• Records

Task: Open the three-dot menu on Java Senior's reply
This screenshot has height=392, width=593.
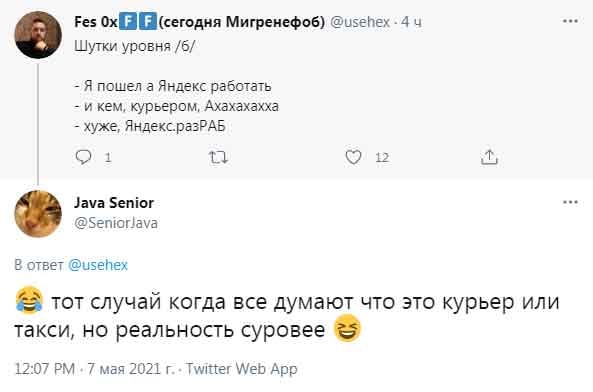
==
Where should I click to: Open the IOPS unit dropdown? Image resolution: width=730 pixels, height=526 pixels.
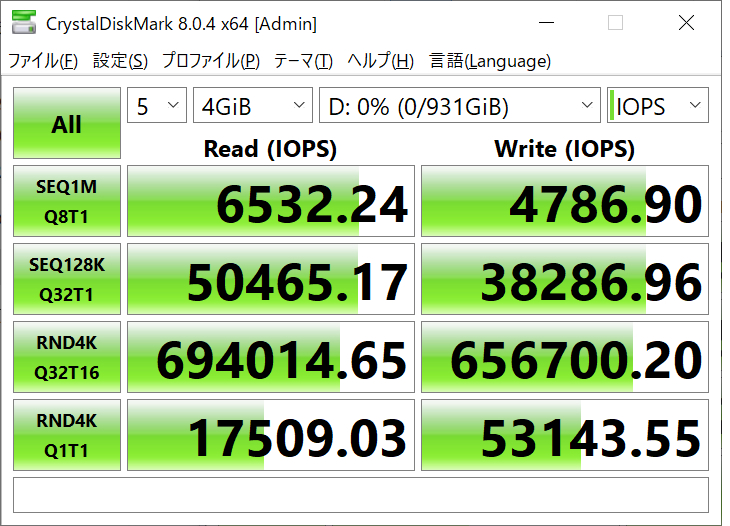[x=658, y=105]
---
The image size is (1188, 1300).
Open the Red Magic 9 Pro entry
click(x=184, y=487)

• Directions for this task
When the line with "Task: Open the" is reached in the data above, begin copying, and stop after the line with "This screenshot has height=392, width=593."; copy each line exactly, both ends included.

• Result of the exercise
Task: Open the three-dot menu on Java Senior's reply
This screenshot has height=392, width=593.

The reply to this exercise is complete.